El artículo "Yo No Soy un Cinturón Negro" utiliza la práctica del Aikido como una poderosa metáfora para describir el arduo proceso de aprendizaje de una nueva disciplina, en este caso, la escritura. El autor, cinturón negro segundo dan, explica que en el Aikido, el paso de cinturón blanco a negro marca una distinción fundamental entre "aprender" y "practicar". Mientras los principiantes se enfocan en la fase de descubrimiento —similar a sentarse en la cabina de un avión por primera vez—, los maestros se dedican a la perfección técnica y al desarrollo de un estilo único, que a menudo se compara con una firma personal.
La analogía es aplicada directamente a la escritura: el autor, experto en artes marciales, se siente como un principiante absoluto al intentar publicar su primera novela. Describe el arte literario como un campo vasto con miles de variaciones técnicas, comparando la lectura de maestros como Asimov o Herbert con la observación de una demostración de Aikido, donde lo que parece trivial al ojo inexperto esconde una complejidad profunda y años de dedicación. El texto destaca cómo herramientas modernas como la Inteligencia Artificial pueden ayudar a los principiantes a navegar estos conceptos, aunque el autor reconoce que la verdadera maestría requiere una práctica continua que va más allá de la teoría.

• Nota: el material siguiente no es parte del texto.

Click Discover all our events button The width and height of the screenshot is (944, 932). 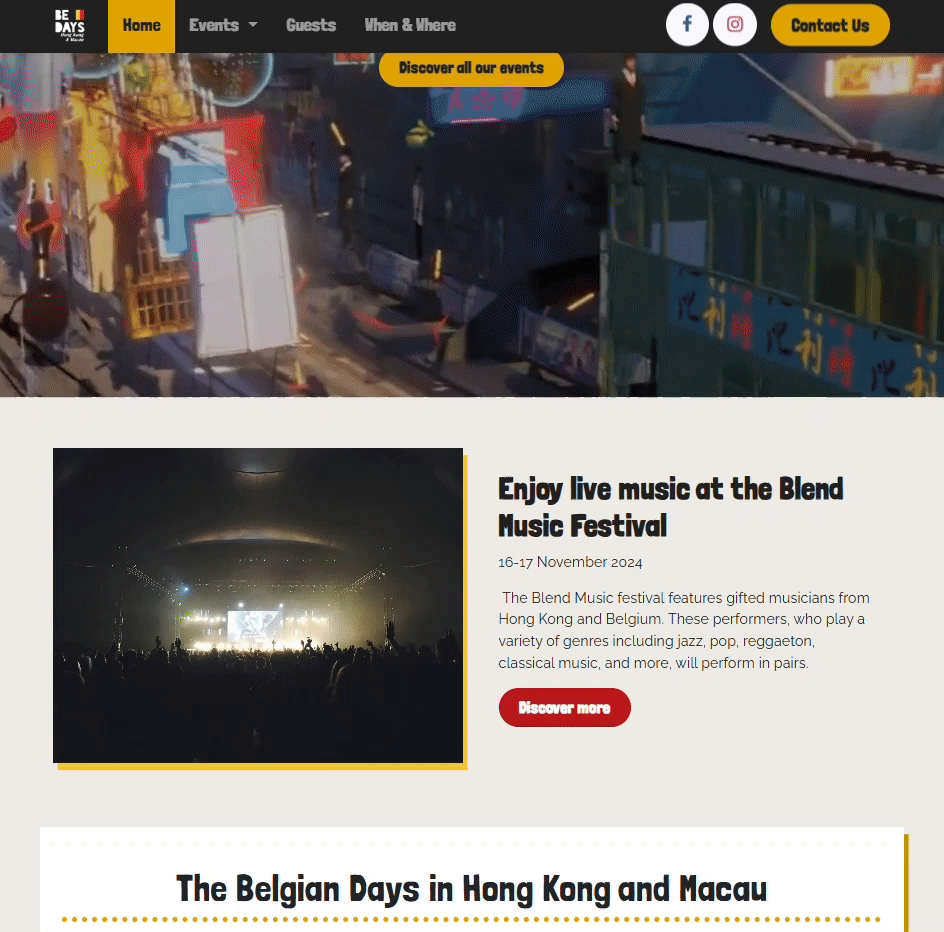pyautogui.click(x=471, y=68)
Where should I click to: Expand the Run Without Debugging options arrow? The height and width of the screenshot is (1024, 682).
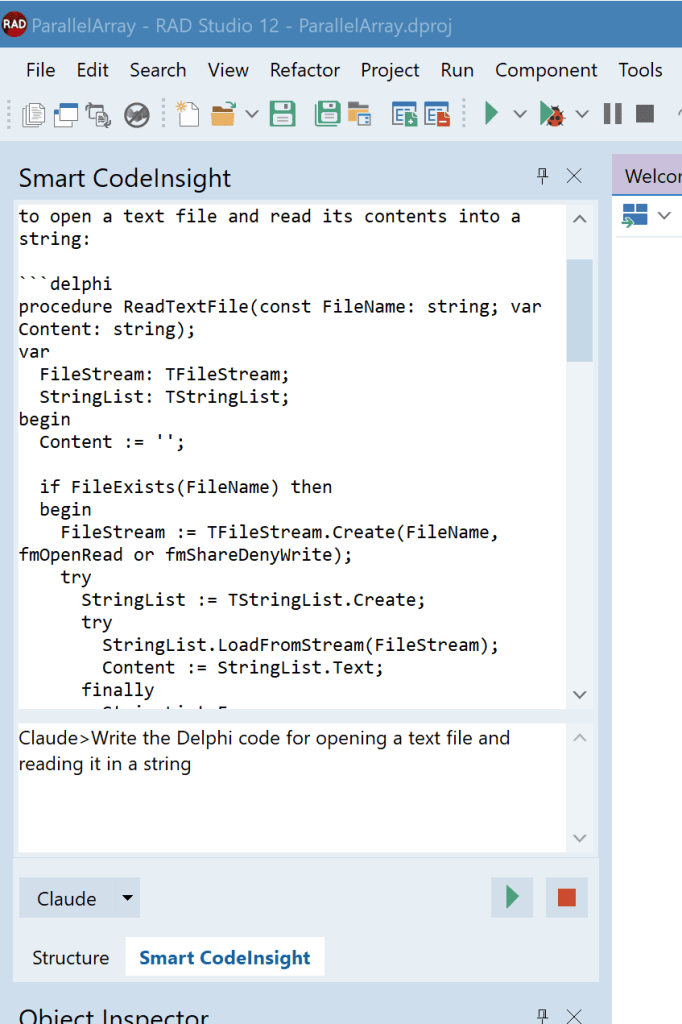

Finalmente, el autor cuestiona la naturaleza del dominio: si el aprendizaje es un viaje de descubrimiento y la práctica es la perfección constante, entonces la maestría es un estado de flujo eterno. El texto concluye invitando a cualquiera a comenzar este viaje, ya sea en el tatami o frente a una computadora, entendiendo que el error y la duda son parte integral del camino hacia la excelencia.